Wednesday, July 26, 2023

In the Footsteps of Sir Arthur in Cincinnati

The Cincinnati Art Museum -- not quite as ACD saw it!

Sherlockian societies each have their own distinctive vibe, but they also play well together. Last month, for example, 26 members of four Midwest scions came together for an Arthur Conan Doyle Tour of Cincinnati.

Ann Brauer Andriacco, Sparking Plug of the Tankerville Club of Cincinnati, led us to sites that were either visited by ACD on his 1894 lecture tour of the United States (which also included Indianapolis) or had some other connection to Conan Doyle.

Before lunch, the group visited by turns the Harriet Beecher Stowe House for a guided tour of the home now under renovation (which ACD “looked at with interest” when he was in the neighborhood) and a nearby school where Maria Longworth Storer, the founder of Rookwood Pottery, kept an apartment. (ACD wanted to visit the Rookwood factory but was unable.) Ann also led  a walking tour of one of the nicest streets in the Walnut Hills neighborhood, which ACD probably saw.

After a convivial lunch at Skyline Chili, where tables were arranged for us by management to make conversation easy, we drove through Eden Park, where many of us stopped at the overlook to enjoy the view that Conan Doyle proclaimed to be “the finest he has seen in America.” (All quotes come from a contemporary newspaper account of ACD's visit.)

Then it was on to the Cincinnati Art Museum, “the subject of much admiring comment on his (ACD’s) part.” Ann showed us, in person and via an Art Museum map, where the entrance was in 1894, before the building was added to.
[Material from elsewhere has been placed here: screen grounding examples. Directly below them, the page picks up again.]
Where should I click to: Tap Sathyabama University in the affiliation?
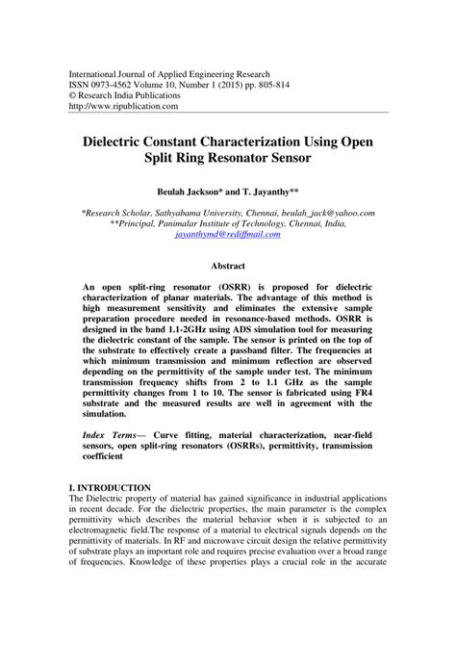(x=195, y=213)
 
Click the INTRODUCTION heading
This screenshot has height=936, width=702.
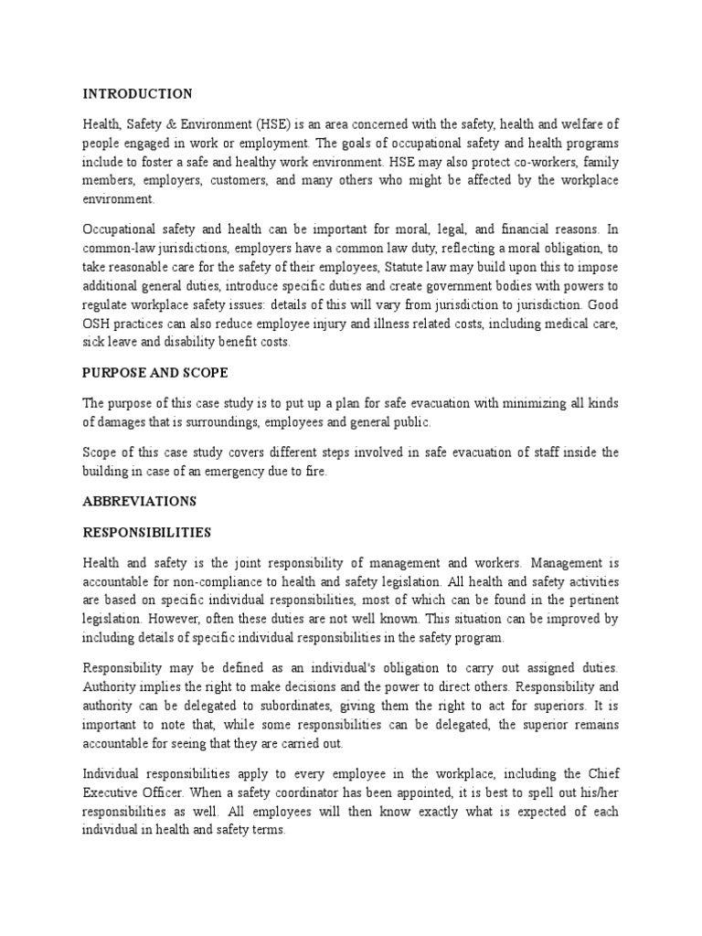tap(137, 94)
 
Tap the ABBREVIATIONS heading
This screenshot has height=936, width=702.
tap(140, 501)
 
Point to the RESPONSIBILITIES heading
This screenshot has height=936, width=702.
tap(147, 532)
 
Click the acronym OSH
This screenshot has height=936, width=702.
tap(98, 324)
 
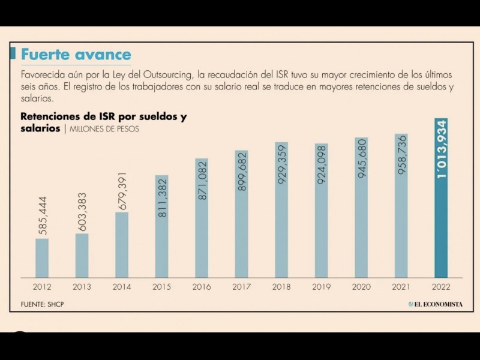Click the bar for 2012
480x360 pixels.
(x=42, y=258)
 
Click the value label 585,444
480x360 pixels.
(x=43, y=215)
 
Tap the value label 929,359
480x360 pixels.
(x=282, y=163)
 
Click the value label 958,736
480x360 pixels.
(x=401, y=155)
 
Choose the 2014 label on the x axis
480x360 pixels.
(x=122, y=287)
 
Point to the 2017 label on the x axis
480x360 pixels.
(x=242, y=287)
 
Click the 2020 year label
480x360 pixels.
(x=361, y=287)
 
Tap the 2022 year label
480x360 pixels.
(x=441, y=287)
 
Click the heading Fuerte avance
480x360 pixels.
(x=76, y=55)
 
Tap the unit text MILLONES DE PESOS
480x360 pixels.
(x=104, y=129)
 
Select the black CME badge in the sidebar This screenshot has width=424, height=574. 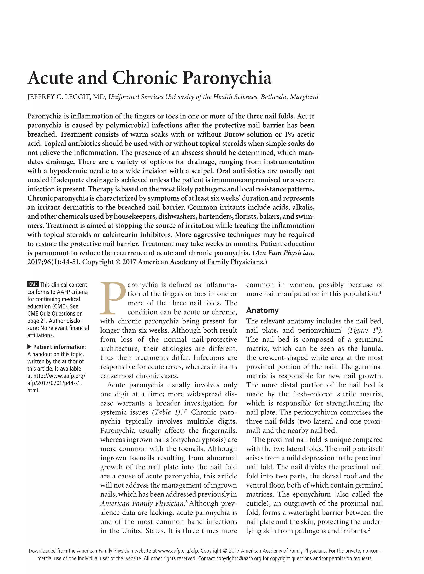point(33,284)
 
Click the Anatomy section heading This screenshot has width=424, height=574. point(262,310)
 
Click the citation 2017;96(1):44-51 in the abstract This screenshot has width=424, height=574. point(54,262)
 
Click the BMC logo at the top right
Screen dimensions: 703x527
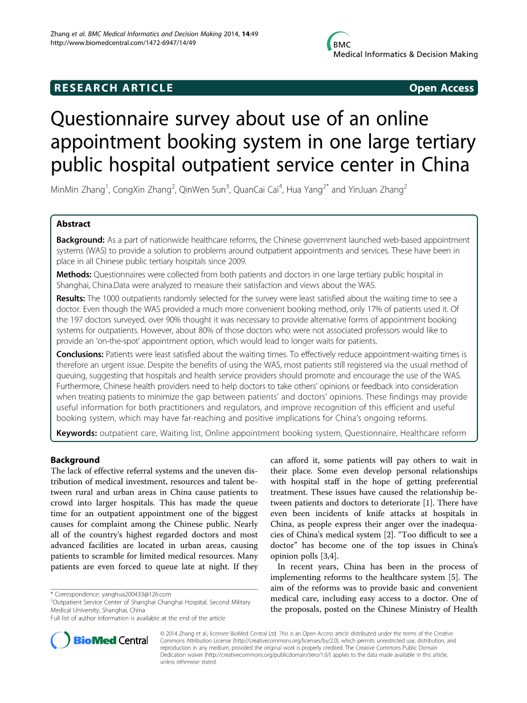click(x=342, y=43)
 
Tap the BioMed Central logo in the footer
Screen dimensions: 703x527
click(x=100, y=640)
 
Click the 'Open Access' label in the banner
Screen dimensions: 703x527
click(x=441, y=88)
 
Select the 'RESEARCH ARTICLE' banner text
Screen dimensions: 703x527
click(x=112, y=88)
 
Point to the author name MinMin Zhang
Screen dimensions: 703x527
click(x=77, y=190)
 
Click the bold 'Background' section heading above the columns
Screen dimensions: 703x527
click(x=75, y=460)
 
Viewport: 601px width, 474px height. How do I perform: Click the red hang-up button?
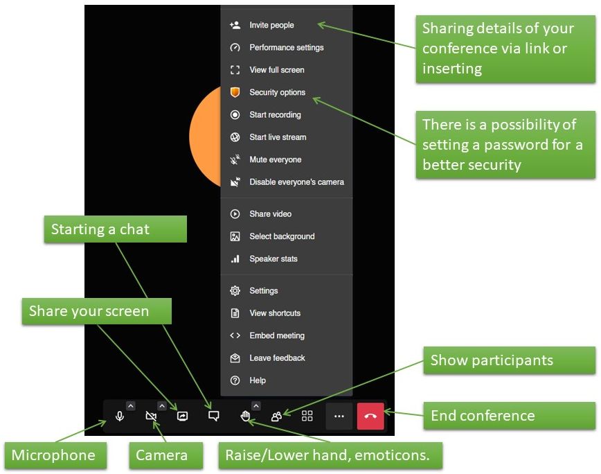(370, 416)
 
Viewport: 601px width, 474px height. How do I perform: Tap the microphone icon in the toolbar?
(120, 416)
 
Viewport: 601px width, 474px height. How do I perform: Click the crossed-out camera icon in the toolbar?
(151, 416)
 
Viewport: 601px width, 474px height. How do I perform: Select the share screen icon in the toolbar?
(183, 416)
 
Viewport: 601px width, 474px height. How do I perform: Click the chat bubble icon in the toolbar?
(213, 416)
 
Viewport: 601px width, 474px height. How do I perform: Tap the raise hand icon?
(245, 416)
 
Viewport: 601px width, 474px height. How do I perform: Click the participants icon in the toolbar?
(276, 416)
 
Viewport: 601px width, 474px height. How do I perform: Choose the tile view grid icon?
(307, 416)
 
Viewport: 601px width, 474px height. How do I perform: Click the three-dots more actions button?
(339, 416)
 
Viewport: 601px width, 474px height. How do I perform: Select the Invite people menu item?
(271, 26)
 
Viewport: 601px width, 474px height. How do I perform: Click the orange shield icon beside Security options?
(235, 92)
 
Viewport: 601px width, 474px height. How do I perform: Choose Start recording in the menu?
(275, 114)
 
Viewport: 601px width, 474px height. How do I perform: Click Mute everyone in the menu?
(275, 159)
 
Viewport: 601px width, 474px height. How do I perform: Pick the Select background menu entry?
(282, 236)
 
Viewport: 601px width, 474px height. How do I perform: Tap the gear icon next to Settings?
(235, 290)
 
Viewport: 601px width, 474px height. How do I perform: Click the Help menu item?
(258, 380)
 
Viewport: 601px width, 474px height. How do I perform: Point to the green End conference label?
(510, 416)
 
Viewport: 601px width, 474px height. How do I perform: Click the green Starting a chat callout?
(116, 229)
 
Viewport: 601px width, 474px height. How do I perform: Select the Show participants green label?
(510, 360)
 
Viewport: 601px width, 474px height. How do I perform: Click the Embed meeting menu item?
(277, 335)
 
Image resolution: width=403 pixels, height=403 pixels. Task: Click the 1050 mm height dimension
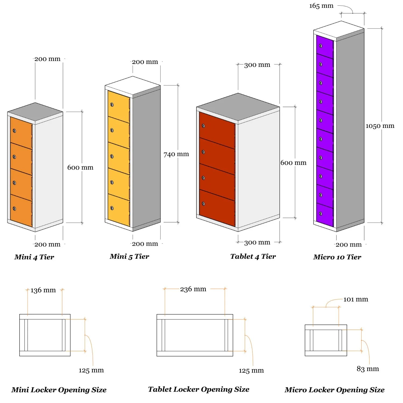(380, 126)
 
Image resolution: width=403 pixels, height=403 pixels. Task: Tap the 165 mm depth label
(321, 6)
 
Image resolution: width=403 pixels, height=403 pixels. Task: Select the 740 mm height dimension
(176, 154)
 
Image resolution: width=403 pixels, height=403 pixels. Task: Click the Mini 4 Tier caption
(34, 257)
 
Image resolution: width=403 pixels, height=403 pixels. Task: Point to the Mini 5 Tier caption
(129, 257)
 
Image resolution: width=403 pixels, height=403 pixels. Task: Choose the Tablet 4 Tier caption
(253, 257)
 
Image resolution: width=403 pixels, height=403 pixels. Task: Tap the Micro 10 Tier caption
(337, 257)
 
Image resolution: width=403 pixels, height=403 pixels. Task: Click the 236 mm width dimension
(193, 289)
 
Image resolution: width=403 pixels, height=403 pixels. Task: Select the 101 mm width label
(355, 299)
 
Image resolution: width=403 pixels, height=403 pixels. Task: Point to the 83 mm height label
(368, 369)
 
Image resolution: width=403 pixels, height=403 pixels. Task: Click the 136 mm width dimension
(43, 290)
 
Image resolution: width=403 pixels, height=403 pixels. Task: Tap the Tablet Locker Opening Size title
(199, 389)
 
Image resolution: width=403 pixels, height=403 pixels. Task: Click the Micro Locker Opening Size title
(334, 390)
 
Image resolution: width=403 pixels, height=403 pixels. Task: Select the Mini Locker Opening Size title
(59, 390)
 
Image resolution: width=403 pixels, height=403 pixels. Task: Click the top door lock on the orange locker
(15, 131)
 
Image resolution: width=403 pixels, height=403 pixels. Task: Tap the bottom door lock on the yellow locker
(112, 208)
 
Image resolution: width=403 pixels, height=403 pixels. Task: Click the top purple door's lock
(321, 46)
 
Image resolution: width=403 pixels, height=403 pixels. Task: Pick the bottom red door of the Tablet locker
(217, 208)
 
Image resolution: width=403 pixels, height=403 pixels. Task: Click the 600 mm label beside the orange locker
(80, 168)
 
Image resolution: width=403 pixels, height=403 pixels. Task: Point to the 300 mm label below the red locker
(257, 243)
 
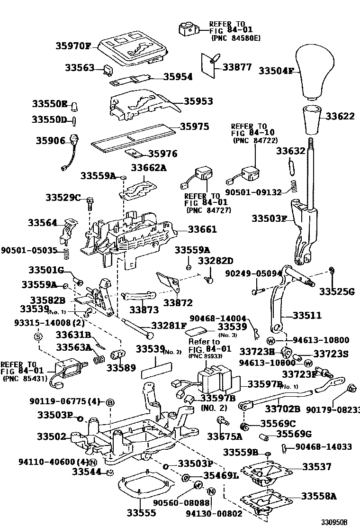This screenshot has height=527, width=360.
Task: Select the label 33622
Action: [x=339, y=115]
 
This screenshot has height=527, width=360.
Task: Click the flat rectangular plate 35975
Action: [x=133, y=137]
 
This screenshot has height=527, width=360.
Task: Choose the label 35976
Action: [x=162, y=154]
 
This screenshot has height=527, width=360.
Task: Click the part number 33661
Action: [x=202, y=229]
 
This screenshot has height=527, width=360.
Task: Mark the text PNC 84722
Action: [x=255, y=140]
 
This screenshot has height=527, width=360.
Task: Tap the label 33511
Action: [x=307, y=315]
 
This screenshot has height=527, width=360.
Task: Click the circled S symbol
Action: [x=38, y=336]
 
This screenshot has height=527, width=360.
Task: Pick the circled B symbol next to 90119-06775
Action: [x=109, y=402]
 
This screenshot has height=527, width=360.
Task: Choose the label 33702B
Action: [x=282, y=408]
Her handouts and the map also called attention to some of the artwork that was part of the Art Museum collection in 1894. We also found a few more by exploring!

One of the highlights of the Art Museum for many of us was the large Rookwood gallery, which also told much of the story of Maria Longworth Storer. She was an entrepreneur who built a highly successful business on female artists.

There is also a Gallery 221 at the Art Museum—but it is just a hallway!

The field trip was organized by the Tankerville Club and co-sponsored by the Illustrious Clients of Indianapolis and the Agra Treasurers of Dayton, with participation by the Ribston Pippins of Michigan. (Ann and I are members of all four scions.) It was a follow-up to a similar ACD excursion by the Clients in Indianapolis some years ago.

1 comment:

  1. It was a fantastic day. Loved every moment. We all learned so much about Cincinnati too.